第17話 思いはたゆたい、道に迷う(その2)




「それじゃ伊澄の除隊に、乾杯っ!!」


 しわがれた大声がバーに響き渡り、ジョッキ同士がぶつかり合う音がそこかしこで響いた。

 ドワーフやエルフ、人族など様々な人種が油で汚れた作業服姿のまま椅子に座り、高々と掲げられたジョッキの中身がまたたく間に消えていく。そして「ダン!」と勢いよく空になったジョッキが一斉にテーブルに叩きつけられ、歓声と拍手、それと楽しげな笑い声が上がっていった。

 伊澄もまた自身の顔ほどもある大きなジョッキを一気に飲み干していった。口元に白い泡ひげをつけ、それを乱暴に手の甲で拭うとやや赤らんだ顔でペコペコと、感謝の意を込めて頭を下げて回った。


「すみません、忙しいのに集まってもらって……」

「なーに! 良いってことよっ!」

「他の連中ならいざしらず、伊澄だからなっ!! 仲間の旅立ちを見送るってのは当然だ。だから礼なんていらねぇよ!」

「酒も飲めるしなっ!!」


 ガハハハ、と豪快な笑い声が響き伊澄も嬉しそうに顔をほころばせた。

 バルダー内に設置されたバーに集まったのは皆、整備など日々ノイエ・ヴェルトに携わっている部署の面々だった。

 伊澄としてはこの一ヶ月以上の間、非常に世話になったとの思いが強い。なので除隊の挨拶に向かったのだが、そこで伊澄が整備班長に除隊を告げると即座に送別会の開催が決まったのだ。

 当日で、それも実施までに一時間程度しかなかったにもかかわらずあっという間に話は広がり、こうして数十人もの人たちが集まってくれた。伊澄としては感謝しかない。


「ほら、飲め飲め! ここは俺らのおごりなんだから遠慮なんてしてんじゃねぇ!」


 バーカウンターに座っている伊澄の元に次々とボトルを持った連中がやってきて注いでいく。
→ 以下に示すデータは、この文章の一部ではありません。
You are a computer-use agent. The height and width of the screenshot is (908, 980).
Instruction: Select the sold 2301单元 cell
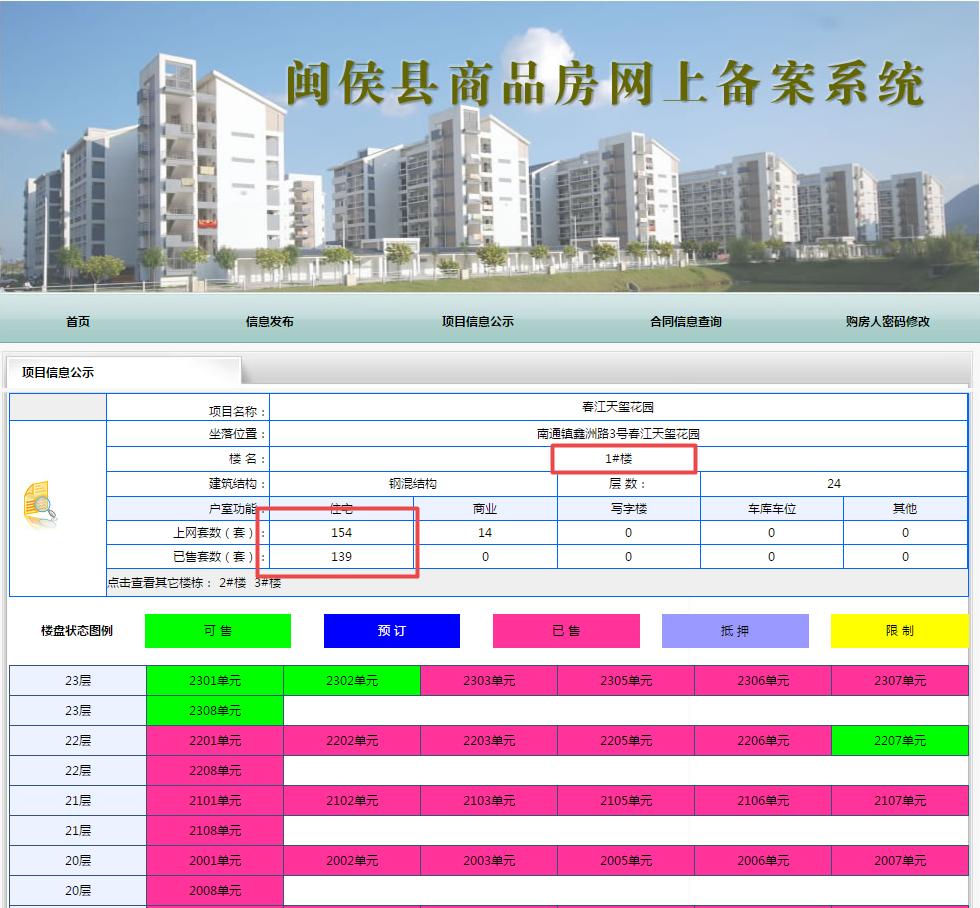[215, 680]
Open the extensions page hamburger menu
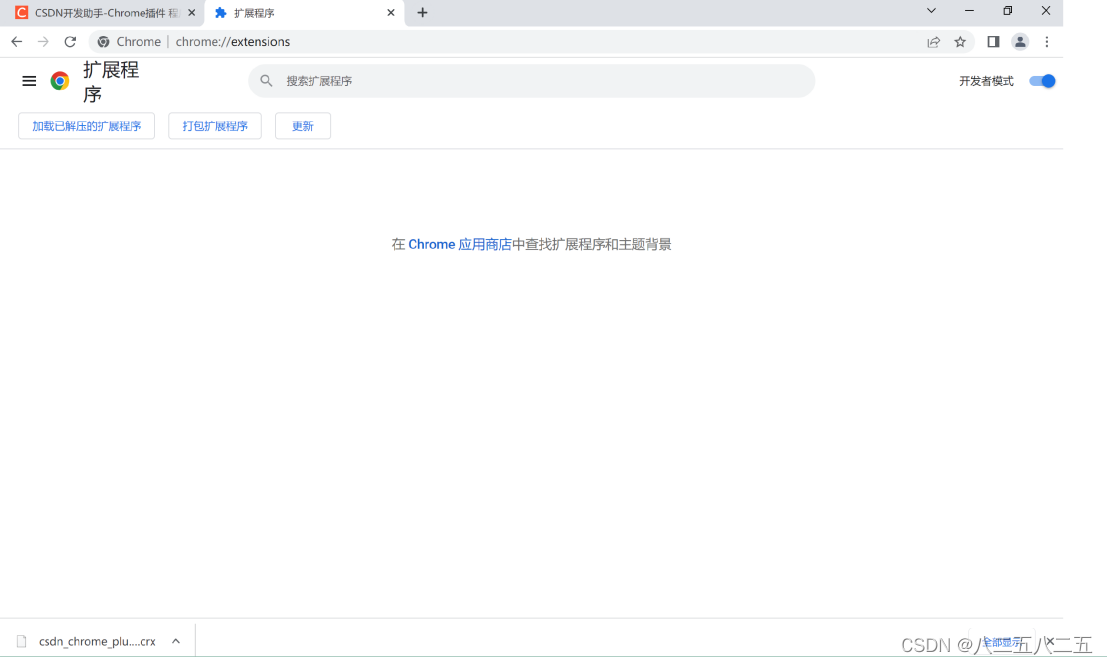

まるで披露宴の新郎である。ただそれと違うのは、伊澄がそれに応えるようにどんどんと酒を飲み干していくことか。

 明日のことなど考えず、頭を空っぽにしてただ酒を楽しみ、仲間と掛け合い、笑い、歌い、そして決まって最後には「元気でやれよ!」と固い握手を交わして別れていく。

 伊澄は大人数での宴席が得意ではない。だが楽しかった。こんなに楽しいお酒を飲むのは、いつぶりだろうか。自身も含めて笑いが絶えない席は始めてではないだろうか。色んな酒が注がれていくが、そのどれもが美味く、そして、苦かった。
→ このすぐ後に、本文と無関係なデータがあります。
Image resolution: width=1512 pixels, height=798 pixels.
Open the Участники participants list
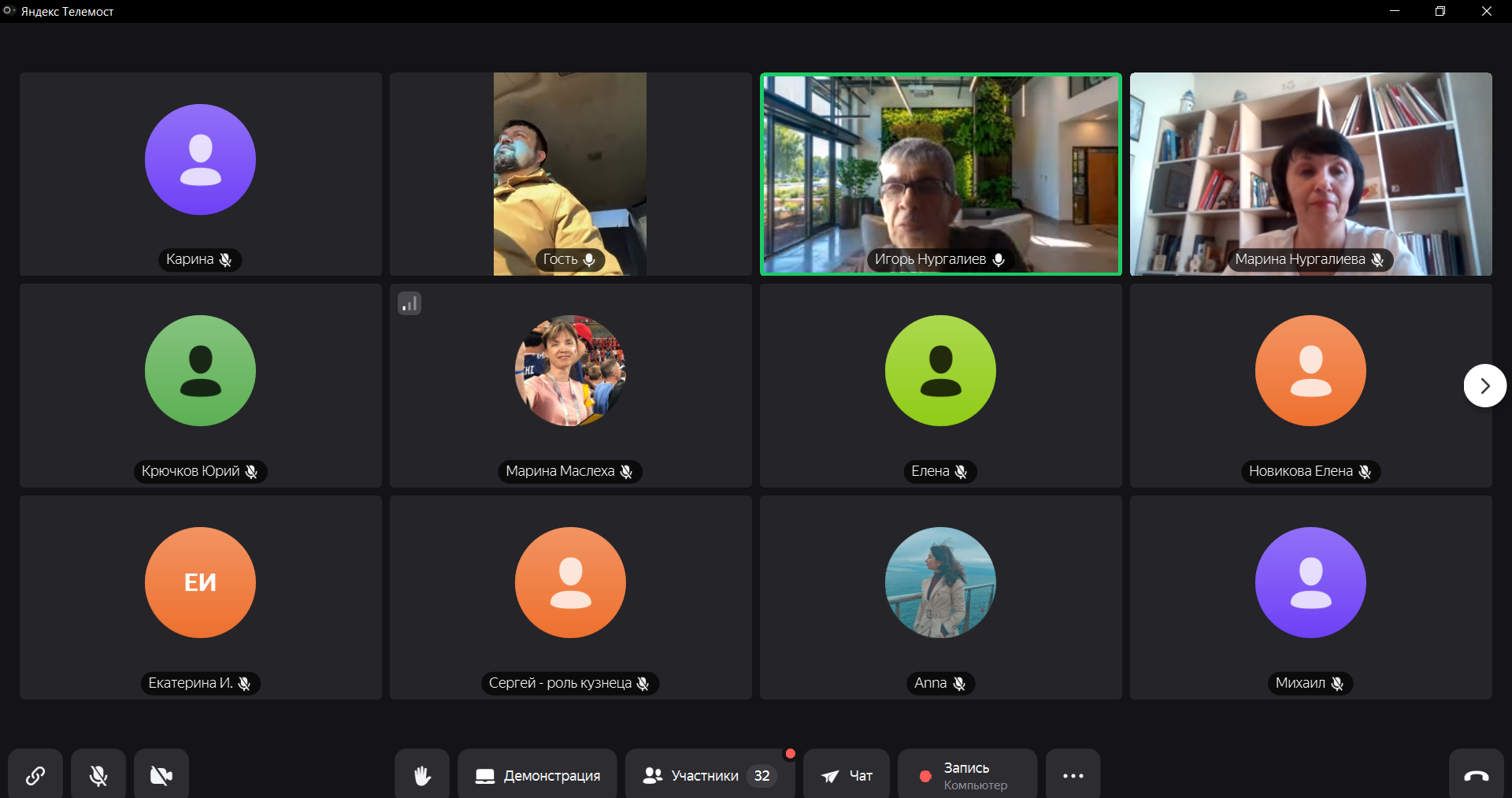[x=709, y=775]
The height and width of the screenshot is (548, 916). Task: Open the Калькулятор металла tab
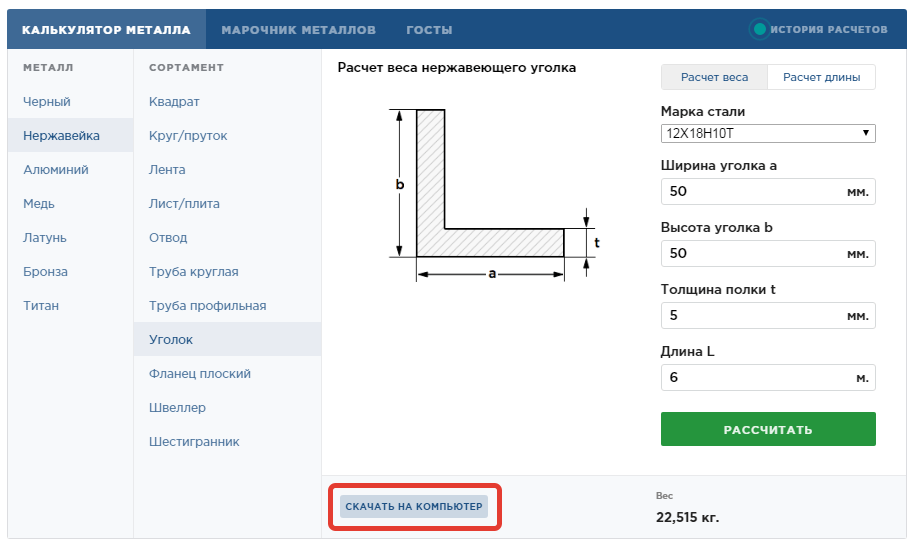[106, 29]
 そうして杯を重ねることどれくらいか。ひとしきり彼らと別れを惜しみながらも笑い合い、一巡したところでようやく伊澄は解放された。

 胃の中は酒でタプタプ。集まった彼らもいい感じにアルコールが回って、それぞれのテーブルを少人数で囲みながら笑い合っているし、中にはすでに酔いつぶれてイタズラされている者もいた。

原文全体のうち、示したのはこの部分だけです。